This month, the Federal Republic of Nigeria (FRN) is back in court for the next legal milestone in its ongoing fight for justice against BVI-based Process & Industrial Developments Ltd (P&ID).
Set to take place on 15 April, the upcoming Case Management Conference (CMC) follows last year’s unprecedented judgment, when the London Commercial Court ruled that the FRN had successfully “established a strong prima facie case” of fraud against the shell company P&ID.
The Judge, Sir Ross Cranston, delivered this ruling in the wake of new and substantive evidence presented by the FRN regarding P&ID’s allegedly fraudulent and corrupt activities. He also stated, “Not only is the integrity of the arbitration system threatened, but that of the court as well, since to enforce an award in such circumstances would implicate it in the fraudulent scheme.”
The FRN will now proceed to a full trial of the issues where the FRN’s substantive application to finally set aside the award will be heard. The timeline of this major trial will be set during the CMC.
It is the FRN’s case that P&ID used a sophisticated web of corruption and bribery to secure the initial gas deal, despite being grossly underqualified, with no technical capabilities and few employees.

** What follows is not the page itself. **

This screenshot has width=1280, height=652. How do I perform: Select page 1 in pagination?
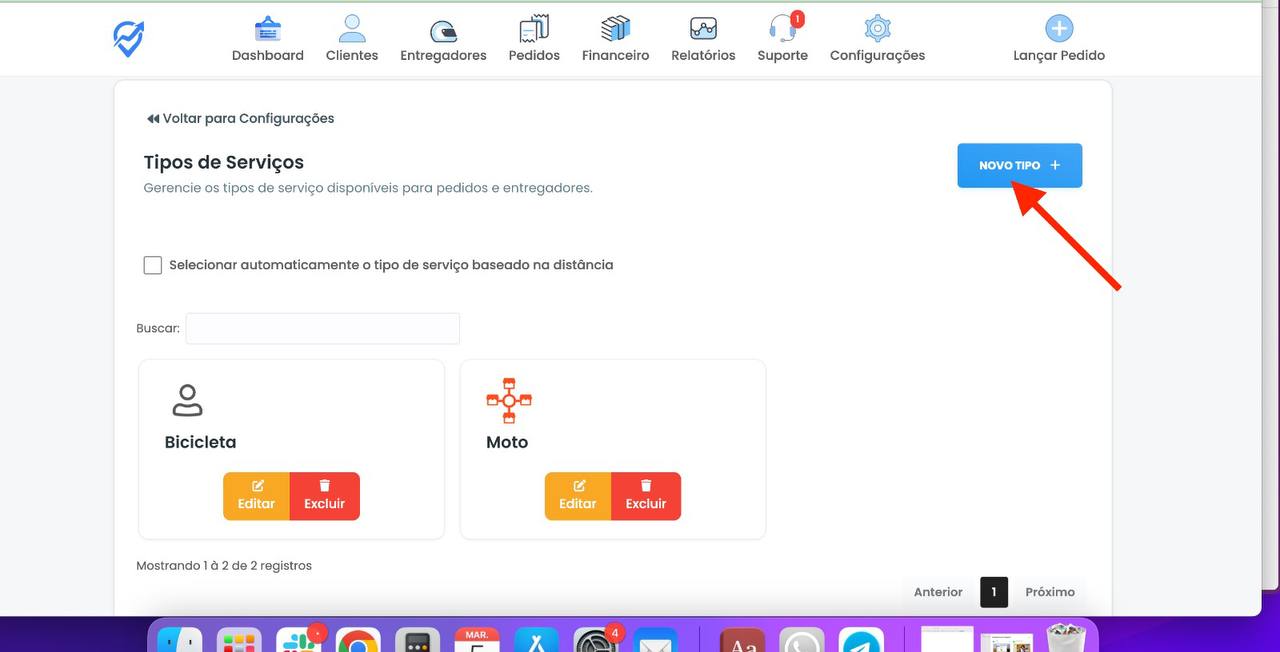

The scale of P&ID’s highly orchestrated scam is still being unearthed and the FRN is relying on ongoing investigations across multiple jurisdictions to build its case.
To date, the EFCC investigations have found overwhelming evidence of corruption, including P&ID executives handing a $50,000 bribe – in a bag – to a former employee within the Ministry of Petroleum who oversaw the signing of the gas agreement.
The FRN believes that the GSPA was deliberately designed to fail from the outset. Evidence suggests that P&ID procured the agreement by paying bribes to former government employees. In return, these individuals allegedly overlooked the shortcomings in P&ID’s bid.
When the deal collapsed, P&ID launched arbitral proceedings against the FRN. It is the FRN’s case that the subsequent arbitration was conducted in a highly unusual manner and riddled with irregularities.
In 2017, the arbitral tribunal ordered Nigeria to pay P&ID just under US$6.6 billion, with interest payments valued at $1 million per day. The total sum is now close to $10 billion. If enforced, it would deny the Nigerian people a sum worth over ten times the country’s national health budget, during a time of national and global crisis.
Backed by a hedge fund and a litigation funder – including Cayman Islands-based Lismore Capital – P&ID has been aggressively pursuing the award through the international courts.
The FRN remains firmly committed to fighting the injustice of the award, and has been working hard to expose the allegedly corrupt practices of P&ID.
The upcoming CMC provides an invaluable opportunity for the FRN to reaffirm its unwavering commitment to overturning the award – and protect Nigeria’s national interest.